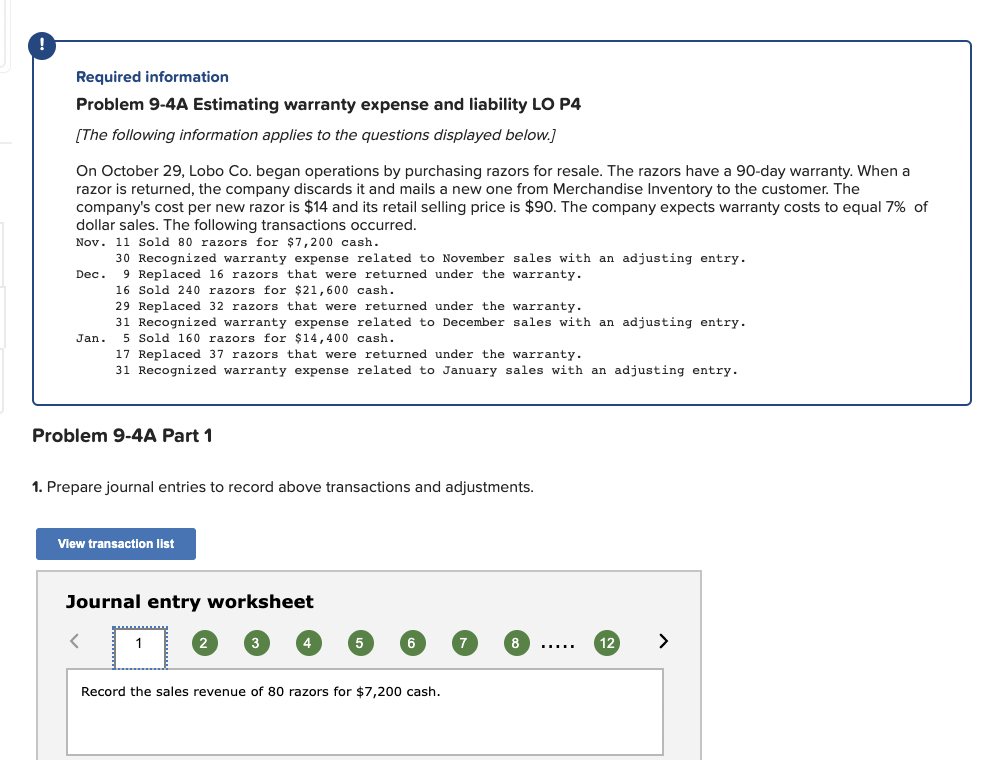Switch to the last entry tab 12
Image resolution: width=986 pixels, height=760 pixels.
tap(607, 643)

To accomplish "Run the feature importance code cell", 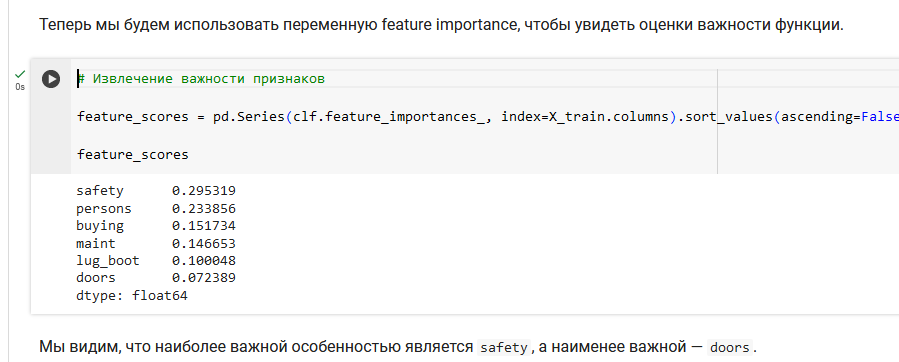I will click(51, 79).
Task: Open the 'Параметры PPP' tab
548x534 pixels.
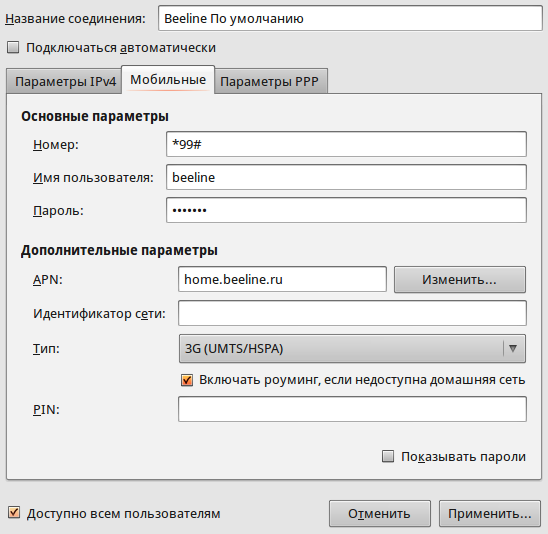Action: [x=269, y=81]
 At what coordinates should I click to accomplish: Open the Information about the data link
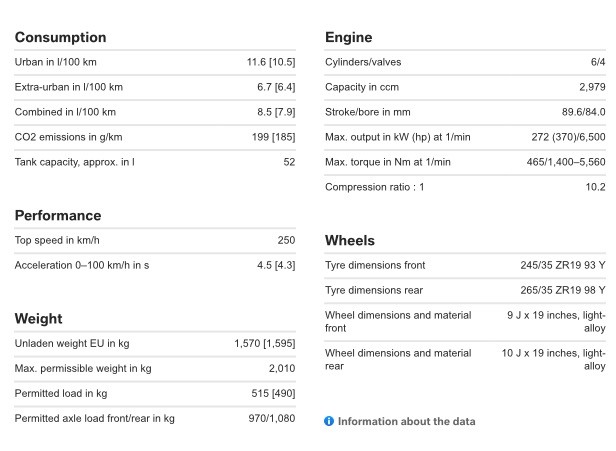pos(406,421)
◇ ◇ ◇ ◇ ◇ ◇ ◇
### TASK
The line containing "At what coordinates" and each line after it through the end of the listing above are to be written out exactly, without the pictures.

### ANSWER FOR THIS EXERCISE
 At what coordinates should I click to accomplish: Open the Information about the data link
pos(406,421)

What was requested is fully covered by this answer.